## Task input:
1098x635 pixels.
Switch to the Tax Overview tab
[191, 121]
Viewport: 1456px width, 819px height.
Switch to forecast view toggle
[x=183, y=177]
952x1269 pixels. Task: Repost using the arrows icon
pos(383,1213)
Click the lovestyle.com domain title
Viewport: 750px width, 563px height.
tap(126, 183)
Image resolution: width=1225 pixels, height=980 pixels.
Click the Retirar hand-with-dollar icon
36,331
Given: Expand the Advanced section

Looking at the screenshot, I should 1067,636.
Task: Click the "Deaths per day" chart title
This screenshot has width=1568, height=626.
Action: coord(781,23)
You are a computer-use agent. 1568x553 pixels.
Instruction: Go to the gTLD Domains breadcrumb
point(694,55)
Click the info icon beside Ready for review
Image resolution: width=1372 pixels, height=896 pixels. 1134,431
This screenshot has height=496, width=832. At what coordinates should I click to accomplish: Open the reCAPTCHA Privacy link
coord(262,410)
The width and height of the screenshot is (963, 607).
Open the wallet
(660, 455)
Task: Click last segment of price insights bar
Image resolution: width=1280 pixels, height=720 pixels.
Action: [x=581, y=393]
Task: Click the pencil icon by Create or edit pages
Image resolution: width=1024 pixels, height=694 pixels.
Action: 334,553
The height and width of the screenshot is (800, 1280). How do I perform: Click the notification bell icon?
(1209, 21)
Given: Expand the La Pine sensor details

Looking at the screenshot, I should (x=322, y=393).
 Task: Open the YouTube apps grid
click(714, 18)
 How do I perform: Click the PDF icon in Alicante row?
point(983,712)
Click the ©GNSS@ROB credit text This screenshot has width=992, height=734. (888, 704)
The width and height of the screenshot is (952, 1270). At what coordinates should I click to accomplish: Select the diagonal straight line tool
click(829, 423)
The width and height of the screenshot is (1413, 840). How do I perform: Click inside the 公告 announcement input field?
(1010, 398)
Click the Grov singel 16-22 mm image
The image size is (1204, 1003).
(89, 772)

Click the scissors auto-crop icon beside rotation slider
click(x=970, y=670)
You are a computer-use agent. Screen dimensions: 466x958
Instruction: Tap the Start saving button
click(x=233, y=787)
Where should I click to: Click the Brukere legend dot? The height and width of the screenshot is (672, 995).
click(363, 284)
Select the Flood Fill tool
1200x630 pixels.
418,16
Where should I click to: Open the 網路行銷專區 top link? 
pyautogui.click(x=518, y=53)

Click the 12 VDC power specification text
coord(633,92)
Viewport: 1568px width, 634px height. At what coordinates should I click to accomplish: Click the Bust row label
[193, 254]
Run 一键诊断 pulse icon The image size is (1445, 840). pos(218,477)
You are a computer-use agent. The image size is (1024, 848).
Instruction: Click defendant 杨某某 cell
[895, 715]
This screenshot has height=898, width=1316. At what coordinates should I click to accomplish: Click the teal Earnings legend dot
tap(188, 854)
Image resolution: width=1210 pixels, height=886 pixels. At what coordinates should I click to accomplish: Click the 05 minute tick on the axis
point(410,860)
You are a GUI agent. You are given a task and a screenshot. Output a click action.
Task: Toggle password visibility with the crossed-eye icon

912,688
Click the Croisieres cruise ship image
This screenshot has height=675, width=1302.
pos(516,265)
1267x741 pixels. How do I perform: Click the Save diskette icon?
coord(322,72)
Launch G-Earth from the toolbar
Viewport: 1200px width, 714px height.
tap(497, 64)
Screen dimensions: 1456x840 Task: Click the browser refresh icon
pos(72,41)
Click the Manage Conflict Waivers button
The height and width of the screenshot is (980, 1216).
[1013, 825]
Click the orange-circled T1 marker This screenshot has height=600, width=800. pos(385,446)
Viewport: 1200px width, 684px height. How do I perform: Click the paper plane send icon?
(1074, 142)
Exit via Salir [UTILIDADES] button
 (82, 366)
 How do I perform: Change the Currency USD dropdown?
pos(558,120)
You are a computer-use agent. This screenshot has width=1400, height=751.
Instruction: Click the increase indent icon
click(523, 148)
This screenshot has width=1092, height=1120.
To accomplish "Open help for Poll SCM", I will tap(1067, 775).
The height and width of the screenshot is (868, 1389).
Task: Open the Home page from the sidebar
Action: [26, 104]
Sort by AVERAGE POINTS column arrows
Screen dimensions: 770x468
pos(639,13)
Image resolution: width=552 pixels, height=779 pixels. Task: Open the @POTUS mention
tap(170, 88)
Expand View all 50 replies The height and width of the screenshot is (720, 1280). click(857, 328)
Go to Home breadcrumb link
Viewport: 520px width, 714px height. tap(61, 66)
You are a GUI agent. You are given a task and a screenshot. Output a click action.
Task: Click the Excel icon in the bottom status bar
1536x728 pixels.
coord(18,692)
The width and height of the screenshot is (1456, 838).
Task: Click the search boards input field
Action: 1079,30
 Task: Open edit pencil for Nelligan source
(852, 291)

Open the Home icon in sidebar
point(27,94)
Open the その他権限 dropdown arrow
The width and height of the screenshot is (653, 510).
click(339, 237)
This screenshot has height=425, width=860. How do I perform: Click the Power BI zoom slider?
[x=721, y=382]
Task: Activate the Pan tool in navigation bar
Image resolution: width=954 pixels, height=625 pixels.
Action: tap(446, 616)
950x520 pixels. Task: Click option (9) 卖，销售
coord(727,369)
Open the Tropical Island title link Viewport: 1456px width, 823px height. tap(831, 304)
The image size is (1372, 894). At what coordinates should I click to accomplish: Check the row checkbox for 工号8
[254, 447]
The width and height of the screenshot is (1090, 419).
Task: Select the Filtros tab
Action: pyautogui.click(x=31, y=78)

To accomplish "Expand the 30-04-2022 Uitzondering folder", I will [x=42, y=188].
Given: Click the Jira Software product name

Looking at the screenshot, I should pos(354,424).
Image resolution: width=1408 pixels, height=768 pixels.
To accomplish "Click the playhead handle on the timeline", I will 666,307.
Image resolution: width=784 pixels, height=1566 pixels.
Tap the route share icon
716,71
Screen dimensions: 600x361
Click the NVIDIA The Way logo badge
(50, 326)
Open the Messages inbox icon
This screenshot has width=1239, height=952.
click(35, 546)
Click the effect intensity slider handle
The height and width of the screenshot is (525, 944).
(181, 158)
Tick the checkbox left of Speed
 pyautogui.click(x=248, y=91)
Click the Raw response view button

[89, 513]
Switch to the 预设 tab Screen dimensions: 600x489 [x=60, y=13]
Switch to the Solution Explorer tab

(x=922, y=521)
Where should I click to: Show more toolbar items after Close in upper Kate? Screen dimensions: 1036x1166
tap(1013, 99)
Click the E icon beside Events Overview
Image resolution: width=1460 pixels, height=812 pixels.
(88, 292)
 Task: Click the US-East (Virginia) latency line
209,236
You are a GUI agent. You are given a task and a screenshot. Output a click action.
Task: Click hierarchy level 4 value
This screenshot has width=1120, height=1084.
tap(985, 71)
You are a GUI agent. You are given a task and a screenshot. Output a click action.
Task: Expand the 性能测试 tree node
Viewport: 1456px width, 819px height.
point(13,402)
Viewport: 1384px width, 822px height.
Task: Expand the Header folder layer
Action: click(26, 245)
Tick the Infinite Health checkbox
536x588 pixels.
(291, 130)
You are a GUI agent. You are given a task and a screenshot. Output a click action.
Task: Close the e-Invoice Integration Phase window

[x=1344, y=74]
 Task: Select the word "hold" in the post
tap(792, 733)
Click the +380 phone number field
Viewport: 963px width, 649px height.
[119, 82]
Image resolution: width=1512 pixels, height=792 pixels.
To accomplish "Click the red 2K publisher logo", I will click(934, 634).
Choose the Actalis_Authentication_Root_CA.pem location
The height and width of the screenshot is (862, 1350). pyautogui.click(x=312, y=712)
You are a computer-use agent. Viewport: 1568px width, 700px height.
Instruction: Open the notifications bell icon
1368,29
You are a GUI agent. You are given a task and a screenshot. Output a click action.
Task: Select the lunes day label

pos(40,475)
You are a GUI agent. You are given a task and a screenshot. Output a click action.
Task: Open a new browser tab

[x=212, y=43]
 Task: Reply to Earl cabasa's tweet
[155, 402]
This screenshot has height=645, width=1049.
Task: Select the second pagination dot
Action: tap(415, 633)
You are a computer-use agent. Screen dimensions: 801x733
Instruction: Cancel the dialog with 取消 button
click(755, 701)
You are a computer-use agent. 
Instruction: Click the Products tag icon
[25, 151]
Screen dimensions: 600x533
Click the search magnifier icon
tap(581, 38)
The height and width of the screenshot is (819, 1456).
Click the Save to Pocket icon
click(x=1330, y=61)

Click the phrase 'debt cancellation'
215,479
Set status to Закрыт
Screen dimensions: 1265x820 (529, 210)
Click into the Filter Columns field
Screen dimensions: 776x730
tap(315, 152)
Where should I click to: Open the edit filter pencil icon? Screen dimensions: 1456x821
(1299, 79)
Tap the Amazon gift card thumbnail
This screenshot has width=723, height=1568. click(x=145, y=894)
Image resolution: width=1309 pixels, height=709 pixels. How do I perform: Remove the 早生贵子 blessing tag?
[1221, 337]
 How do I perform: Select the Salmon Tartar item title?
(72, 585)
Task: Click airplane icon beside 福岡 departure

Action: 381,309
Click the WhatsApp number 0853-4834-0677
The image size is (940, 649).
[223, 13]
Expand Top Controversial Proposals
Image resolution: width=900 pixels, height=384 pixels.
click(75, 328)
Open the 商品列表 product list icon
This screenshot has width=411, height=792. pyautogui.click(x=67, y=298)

## What to produce:
Copy out word for word the stretch from the start of the records through the line containing "tap(126, 183)".

## Written response:
1098x635 pixels.
Switch to the Tax Overview tab
[191, 121]
Viewport: 1456px width, 819px height.
Switch to forecast view toggle
[x=183, y=177]
952x1269 pixels. Task: Repost using the arrows icon
pos(383,1213)
Click the lovestyle.com domain title
Viewport: 750px width, 563px height.
tap(126, 183)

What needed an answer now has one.